И слово это в его устах напоминало возглас «цыц!», которым укрощают лай надоевших собак.

— Вот — самый этот Горький, — сказал Зарубин, бесцеремонно растолкав купечество.

С лица, измятого старостью, на меня недоверчиво и скользко взглянули маленькие, усталые глазки, веко одного из них было парализовано и отвисло, обнажая белок, расписанный красными жилками, из угла глаза, от переносицы, непрерывно стекала слеза. Зрачки показались мне мутными, но вдруг в них вспыхнули зелёненькие искры, осветив на секунду это мордовское лицо умильной усмешкой. И, пожимая руку мою пухлой, но крепкой рукою, Бугров сказал:

— Честь городу нашему… Чайку попить не желаете ли со мною?

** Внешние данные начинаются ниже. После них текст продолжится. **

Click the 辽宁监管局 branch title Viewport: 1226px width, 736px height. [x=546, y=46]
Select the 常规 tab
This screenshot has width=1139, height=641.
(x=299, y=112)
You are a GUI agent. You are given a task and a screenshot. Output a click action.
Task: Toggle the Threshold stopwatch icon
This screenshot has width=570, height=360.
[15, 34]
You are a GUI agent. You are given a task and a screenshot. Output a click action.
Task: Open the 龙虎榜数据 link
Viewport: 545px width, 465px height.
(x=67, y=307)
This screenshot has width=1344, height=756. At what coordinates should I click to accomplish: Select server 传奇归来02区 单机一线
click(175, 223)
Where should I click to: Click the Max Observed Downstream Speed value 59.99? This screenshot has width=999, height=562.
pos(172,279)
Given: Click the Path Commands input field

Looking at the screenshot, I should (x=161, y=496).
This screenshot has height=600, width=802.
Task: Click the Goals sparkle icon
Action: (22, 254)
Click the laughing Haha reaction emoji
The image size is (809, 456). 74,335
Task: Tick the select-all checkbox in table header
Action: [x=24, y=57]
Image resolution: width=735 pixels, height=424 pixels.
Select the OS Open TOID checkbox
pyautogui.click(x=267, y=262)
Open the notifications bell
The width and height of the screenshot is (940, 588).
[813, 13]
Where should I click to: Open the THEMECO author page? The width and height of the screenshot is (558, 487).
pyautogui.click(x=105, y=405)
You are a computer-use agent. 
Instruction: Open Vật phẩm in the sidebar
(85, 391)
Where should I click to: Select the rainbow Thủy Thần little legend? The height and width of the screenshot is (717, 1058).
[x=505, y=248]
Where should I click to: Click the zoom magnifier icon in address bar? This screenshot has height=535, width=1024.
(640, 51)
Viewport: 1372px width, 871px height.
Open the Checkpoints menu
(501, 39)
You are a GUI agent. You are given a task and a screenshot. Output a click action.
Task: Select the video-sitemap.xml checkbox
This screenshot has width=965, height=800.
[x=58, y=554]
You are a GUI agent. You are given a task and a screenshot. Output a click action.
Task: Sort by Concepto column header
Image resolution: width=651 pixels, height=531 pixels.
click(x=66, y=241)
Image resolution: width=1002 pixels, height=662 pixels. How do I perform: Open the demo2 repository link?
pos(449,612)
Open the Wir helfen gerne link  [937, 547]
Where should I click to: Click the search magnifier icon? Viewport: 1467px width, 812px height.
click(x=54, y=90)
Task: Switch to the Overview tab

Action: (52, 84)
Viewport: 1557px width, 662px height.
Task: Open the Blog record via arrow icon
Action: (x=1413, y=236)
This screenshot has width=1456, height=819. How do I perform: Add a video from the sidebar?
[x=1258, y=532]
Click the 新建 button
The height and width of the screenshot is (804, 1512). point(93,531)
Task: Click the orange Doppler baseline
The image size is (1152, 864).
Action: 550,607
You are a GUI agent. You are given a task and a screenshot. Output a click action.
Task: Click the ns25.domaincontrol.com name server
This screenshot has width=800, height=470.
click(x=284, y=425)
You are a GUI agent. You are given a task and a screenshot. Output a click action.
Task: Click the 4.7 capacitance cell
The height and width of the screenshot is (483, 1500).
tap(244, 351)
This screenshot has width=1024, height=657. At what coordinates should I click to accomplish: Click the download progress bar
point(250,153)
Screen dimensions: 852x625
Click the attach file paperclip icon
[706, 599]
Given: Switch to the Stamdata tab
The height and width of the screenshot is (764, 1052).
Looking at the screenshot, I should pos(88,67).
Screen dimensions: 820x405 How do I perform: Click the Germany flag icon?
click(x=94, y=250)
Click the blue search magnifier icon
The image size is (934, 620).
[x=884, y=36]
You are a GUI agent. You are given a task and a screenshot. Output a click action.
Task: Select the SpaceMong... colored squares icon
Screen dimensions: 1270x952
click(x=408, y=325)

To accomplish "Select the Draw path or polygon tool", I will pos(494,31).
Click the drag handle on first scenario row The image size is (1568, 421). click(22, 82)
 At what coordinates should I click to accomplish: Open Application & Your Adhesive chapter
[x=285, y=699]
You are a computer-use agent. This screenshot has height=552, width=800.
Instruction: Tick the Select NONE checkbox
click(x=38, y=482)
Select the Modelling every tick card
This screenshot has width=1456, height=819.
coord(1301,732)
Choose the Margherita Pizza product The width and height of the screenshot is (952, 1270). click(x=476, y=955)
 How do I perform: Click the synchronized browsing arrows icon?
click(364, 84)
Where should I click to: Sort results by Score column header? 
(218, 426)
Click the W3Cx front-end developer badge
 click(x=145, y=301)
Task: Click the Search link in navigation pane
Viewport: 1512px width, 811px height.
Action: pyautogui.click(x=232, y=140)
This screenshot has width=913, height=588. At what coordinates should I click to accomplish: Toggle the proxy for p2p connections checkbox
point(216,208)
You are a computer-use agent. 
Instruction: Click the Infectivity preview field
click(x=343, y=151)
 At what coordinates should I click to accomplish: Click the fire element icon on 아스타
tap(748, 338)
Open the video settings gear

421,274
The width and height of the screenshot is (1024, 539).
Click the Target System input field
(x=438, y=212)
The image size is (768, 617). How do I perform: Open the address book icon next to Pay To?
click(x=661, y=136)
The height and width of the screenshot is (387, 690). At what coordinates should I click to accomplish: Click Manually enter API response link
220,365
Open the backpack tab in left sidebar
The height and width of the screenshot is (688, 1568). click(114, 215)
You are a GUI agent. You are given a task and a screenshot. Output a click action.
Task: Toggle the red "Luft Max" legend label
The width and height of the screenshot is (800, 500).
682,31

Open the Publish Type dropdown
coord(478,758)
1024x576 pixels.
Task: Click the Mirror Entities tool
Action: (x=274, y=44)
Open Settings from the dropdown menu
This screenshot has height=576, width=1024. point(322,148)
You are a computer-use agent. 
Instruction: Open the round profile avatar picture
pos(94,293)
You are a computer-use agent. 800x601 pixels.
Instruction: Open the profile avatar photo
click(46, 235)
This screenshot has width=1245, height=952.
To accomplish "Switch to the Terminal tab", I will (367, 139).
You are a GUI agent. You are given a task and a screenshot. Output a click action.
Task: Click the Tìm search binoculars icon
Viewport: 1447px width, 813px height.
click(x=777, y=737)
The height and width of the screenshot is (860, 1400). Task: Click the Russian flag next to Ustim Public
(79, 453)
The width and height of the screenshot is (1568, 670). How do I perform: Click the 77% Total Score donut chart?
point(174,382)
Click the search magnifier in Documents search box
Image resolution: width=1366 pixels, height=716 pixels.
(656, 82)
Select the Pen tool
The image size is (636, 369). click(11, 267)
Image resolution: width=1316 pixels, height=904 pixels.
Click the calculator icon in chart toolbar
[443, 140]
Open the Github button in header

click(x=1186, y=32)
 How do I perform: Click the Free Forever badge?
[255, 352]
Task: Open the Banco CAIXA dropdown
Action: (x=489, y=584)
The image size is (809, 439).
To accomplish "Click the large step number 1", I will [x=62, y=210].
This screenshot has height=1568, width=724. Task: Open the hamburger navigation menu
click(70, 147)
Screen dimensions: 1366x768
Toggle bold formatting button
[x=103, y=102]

В «Биржевой» гостинице, где всё пред ним склонилось до земли и даже канарейки на окнах почтительно перестали петь, — Бугров крепко сел на стул, спросив официанта:

— Чайку, брат, дашь?

Зарубина остановил какой-то толстый, красноносый человек с солдатскими усами, старик кричал на него:

— Полиции — боишься, а совести — не боишься!

— Всё воюет языком неуёмным старец наш, — сказал Бугров, вздыхая, отёр слезу с лица синим платком и, проткнув меня острыми лучами глаз, спросил:

— Слыхал я, что самоуком дошли вы до мастерства вашего, минуя школы и гимназии? Так. Городу нашему лестно. И будто бедность большую испытать пришлось? И в ночлежном доме моём живали?